Retype all the entries word for word, but omit the pictures.

RECORDED DATA
________________________________________

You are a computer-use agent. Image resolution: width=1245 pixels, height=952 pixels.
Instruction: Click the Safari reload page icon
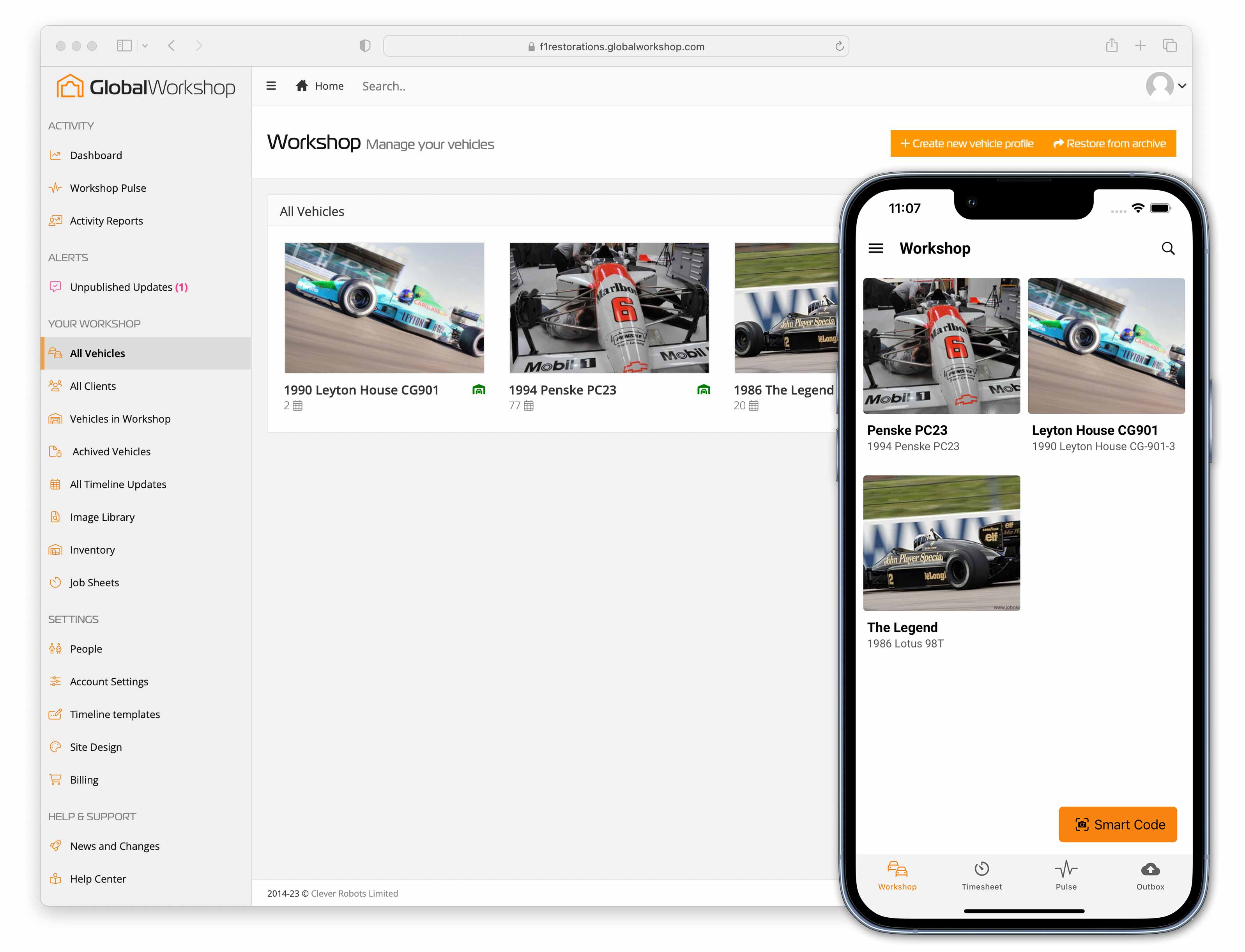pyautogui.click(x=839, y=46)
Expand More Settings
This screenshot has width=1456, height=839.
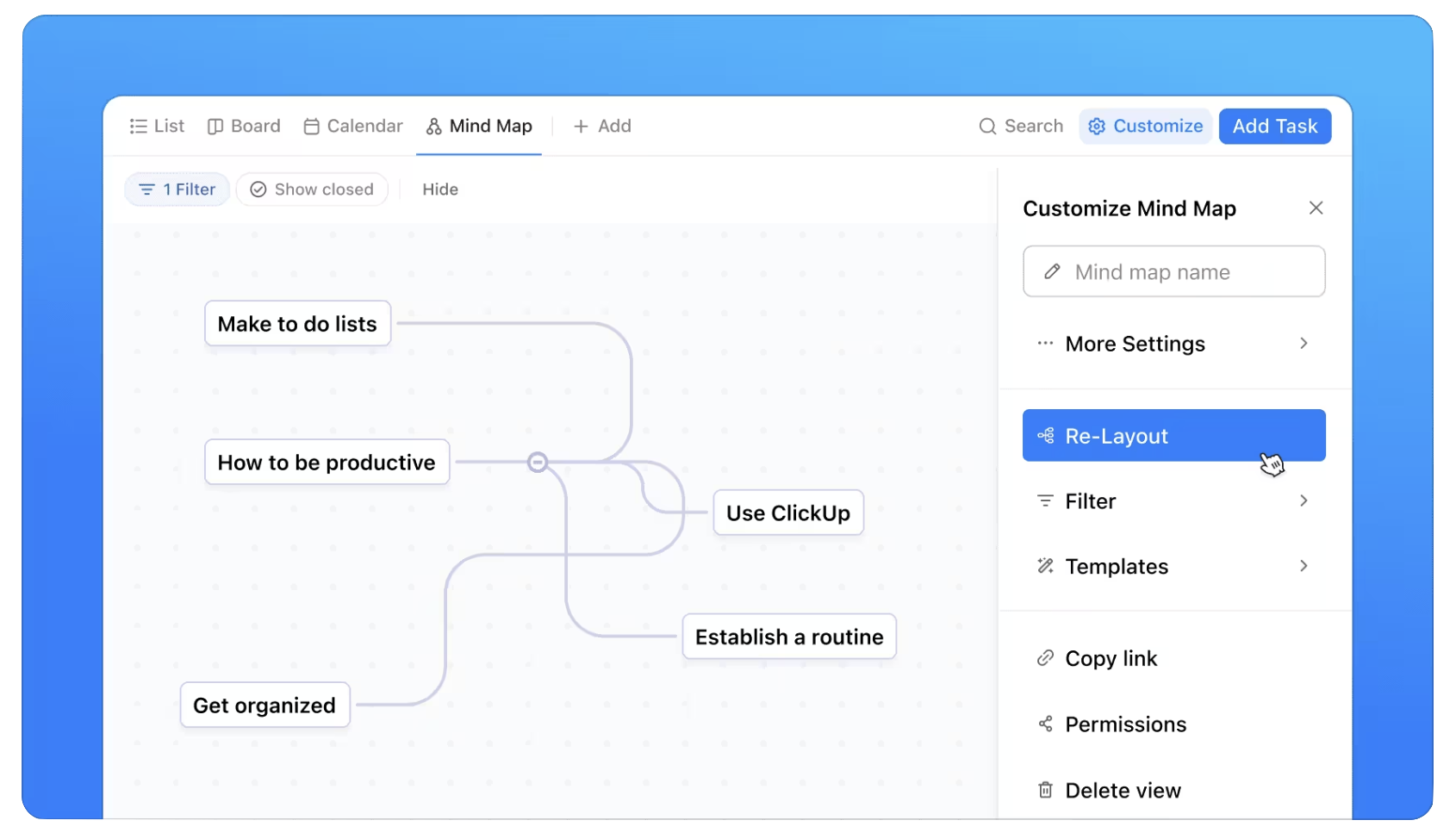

________________________________________

EXERCISE ANSWER
You are a computer-use agent. Image resolution: width=1245 pixels, height=952 pixels.
Instruction: Click the Safari reload page icon
pyautogui.click(x=839, y=46)
Expand More Settings
This screenshot has width=1456, height=839.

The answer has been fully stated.